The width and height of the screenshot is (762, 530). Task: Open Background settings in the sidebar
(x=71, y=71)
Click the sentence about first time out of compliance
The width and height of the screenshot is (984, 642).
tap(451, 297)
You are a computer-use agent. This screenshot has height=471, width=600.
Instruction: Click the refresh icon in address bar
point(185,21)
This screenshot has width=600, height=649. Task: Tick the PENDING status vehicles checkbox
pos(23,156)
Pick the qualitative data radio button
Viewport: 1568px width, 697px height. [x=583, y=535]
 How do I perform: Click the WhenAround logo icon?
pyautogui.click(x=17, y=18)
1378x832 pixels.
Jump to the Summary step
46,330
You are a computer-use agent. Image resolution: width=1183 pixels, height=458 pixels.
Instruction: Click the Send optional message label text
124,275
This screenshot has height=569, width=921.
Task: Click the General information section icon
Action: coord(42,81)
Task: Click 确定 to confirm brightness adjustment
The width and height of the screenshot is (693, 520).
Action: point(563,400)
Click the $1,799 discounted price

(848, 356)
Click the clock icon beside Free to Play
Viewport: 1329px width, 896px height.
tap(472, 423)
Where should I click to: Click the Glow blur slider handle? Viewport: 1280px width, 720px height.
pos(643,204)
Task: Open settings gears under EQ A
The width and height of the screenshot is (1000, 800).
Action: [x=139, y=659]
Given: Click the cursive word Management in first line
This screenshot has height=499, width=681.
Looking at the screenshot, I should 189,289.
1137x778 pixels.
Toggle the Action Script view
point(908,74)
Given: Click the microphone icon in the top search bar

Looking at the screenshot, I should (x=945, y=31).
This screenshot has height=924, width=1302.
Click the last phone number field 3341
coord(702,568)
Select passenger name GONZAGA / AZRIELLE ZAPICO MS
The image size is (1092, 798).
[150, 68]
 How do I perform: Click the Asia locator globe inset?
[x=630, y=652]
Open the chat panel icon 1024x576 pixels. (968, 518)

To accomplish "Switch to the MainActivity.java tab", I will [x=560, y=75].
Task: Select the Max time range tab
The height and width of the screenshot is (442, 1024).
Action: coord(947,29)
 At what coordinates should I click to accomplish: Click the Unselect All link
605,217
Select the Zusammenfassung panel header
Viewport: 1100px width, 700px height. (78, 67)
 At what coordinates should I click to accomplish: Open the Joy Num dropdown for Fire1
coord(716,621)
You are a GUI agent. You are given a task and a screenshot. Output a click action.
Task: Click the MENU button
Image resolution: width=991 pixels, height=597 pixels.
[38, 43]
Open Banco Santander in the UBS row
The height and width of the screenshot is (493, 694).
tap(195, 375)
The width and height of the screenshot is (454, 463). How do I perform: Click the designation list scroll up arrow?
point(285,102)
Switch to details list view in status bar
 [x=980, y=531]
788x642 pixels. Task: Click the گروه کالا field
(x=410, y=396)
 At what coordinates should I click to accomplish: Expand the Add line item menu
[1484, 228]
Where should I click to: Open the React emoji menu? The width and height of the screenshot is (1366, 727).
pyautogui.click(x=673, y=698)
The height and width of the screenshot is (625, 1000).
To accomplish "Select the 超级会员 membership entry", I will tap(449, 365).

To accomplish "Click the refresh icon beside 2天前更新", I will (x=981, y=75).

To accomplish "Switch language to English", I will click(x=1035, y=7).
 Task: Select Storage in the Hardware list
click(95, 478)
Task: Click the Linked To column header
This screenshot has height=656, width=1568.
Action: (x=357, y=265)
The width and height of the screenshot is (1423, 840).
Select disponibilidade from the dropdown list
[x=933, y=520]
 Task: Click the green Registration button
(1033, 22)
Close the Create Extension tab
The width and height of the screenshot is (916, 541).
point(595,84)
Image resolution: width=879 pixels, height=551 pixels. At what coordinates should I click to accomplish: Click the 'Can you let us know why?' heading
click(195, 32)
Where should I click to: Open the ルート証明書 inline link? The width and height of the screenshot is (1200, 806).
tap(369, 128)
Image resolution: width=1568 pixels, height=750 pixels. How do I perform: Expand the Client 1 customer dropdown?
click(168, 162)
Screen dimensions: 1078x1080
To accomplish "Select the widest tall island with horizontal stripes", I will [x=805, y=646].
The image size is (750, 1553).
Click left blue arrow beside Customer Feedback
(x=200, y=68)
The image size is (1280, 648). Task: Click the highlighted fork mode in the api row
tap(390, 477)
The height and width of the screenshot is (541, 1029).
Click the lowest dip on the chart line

▬▬▬

Nothing is to be left out; every record above must be repeated exactly.

Solution below:
The width and height of the screenshot is (762, 530). Task: Open Background settings in the sidebar
(x=71, y=71)
Click the sentence about first time out of compliance
The width and height of the screenshot is (984, 642).
tap(451, 297)
You are a computer-use agent. This screenshot has height=471, width=600.
Instruction: Click the refresh icon in address bar
point(185,21)
This screenshot has width=600, height=649. Task: Tick the PENDING status vehicles checkbox
pos(23,156)
Pick the qualitative data radio button
Viewport: 1568px width, 697px height. [x=583, y=535]
 How do I perform: Click the WhenAround logo icon?
pyautogui.click(x=17, y=18)
1378x832 pixels.
Jump to the Summary step
46,330
You are a computer-use agent. Image resolution: width=1183 pixels, height=458 pixels.
Instruction: Click the Send optional message label text
124,275
This screenshot has height=569, width=921.
Task: Click the General information section icon
Action: coord(42,81)
Task: Click 确定 to confirm brightness adjustment
The width and height of the screenshot is (693, 520).
Action: point(563,400)
Click the $1,799 discounted price

(848, 356)
Click the clock icon beside Free to Play
Viewport: 1329px width, 896px height.
tap(472, 423)
Where should I click to: Click the Glow blur slider handle? Viewport: 1280px width, 720px height.
pos(643,204)
Task: Open settings gears under EQ A
The width and height of the screenshot is (1000, 800).
Action: [x=139, y=659]
Given: Click the cursive word Management in first line
This screenshot has height=499, width=681.
Looking at the screenshot, I should 189,289.
1137x778 pixels.
Toggle the Action Script view
point(908,74)
Given: Click the microphone icon in the top search bar

Looking at the screenshot, I should (x=945, y=31).
This screenshot has height=924, width=1302.
Click the last phone number field 3341
coord(702,568)
Select passenger name GONZAGA / AZRIELLE ZAPICO MS
The image size is (1092, 798).
[150, 68]
 How do I perform: Click the Asia locator globe inset?
[x=630, y=652]
Open the chat panel icon 1024x576 pixels. (968, 518)

To accomplish "Switch to the MainActivity.java tab", I will [x=560, y=75].
Task: Select the Max time range tab
The height and width of the screenshot is (442, 1024).
Action: coord(947,29)
 At what coordinates should I click to accomplish: Click the Unselect All link
605,217
Select the Zusammenfassung panel header
Viewport: 1100px width, 700px height. (78, 67)
 At what coordinates should I click to accomplish: Open the Joy Num dropdown for Fire1
coord(716,621)
You are a GUI agent. You are given a task and a screenshot. Output a click action.
Task: Click the MENU button
Image resolution: width=991 pixels, height=597 pixels.
[38, 43]
Open Banco Santander in the UBS row
The height and width of the screenshot is (493, 694).
tap(195, 375)
The width and height of the screenshot is (454, 463). How do I perform: Click the designation list scroll up arrow?
point(285,102)
Switch to details list view in status bar
 [x=980, y=531]
788x642 pixels. Task: Click the گروه کالا field
(x=410, y=396)
 At what coordinates should I click to accomplish: Expand the Add line item menu
[1484, 228]
Where should I click to: Open the React emoji menu? The width and height of the screenshot is (1366, 727).
pyautogui.click(x=673, y=698)
The height and width of the screenshot is (625, 1000).
To accomplish "Select the 超级会员 membership entry", I will tap(449, 365).

To accomplish "Click the refresh icon beside 2天前更新", I will (x=981, y=75).

To accomplish "Switch language to English", I will click(x=1035, y=7).
 Task: Select Storage in the Hardware list
click(95, 478)
Task: Click the Linked To column header
This screenshot has height=656, width=1568.
Action: (x=357, y=265)
The width and height of the screenshot is (1423, 840).
Select disponibilidade from the dropdown list
[x=933, y=520]
 Task: Click the green Registration button
(1033, 22)
Close the Create Extension tab
The width and height of the screenshot is (916, 541).
point(595,84)
Image resolution: width=879 pixels, height=551 pixels. At what coordinates should I click to accomplish: Click the 'Can you let us know why?' heading
click(195, 32)
Where should I click to: Open the ルート証明書 inline link? The width and height of the screenshot is (1200, 806).
tap(369, 128)
Image resolution: width=1568 pixels, height=750 pixels. How do I perform: Expand the Client 1 customer dropdown?
click(168, 162)
Screen dimensions: 1078x1080
To accomplish "Select the widest tall island with horizontal stripes", I will [x=805, y=646].
The image size is (750, 1553).
Click left blue arrow beside Customer Feedback
(x=200, y=68)
The image size is (1280, 648). Task: Click the highlighted fork mode in the api row
tap(390, 477)
The height and width of the screenshot is (541, 1029).
Click the lowest dip on the chart line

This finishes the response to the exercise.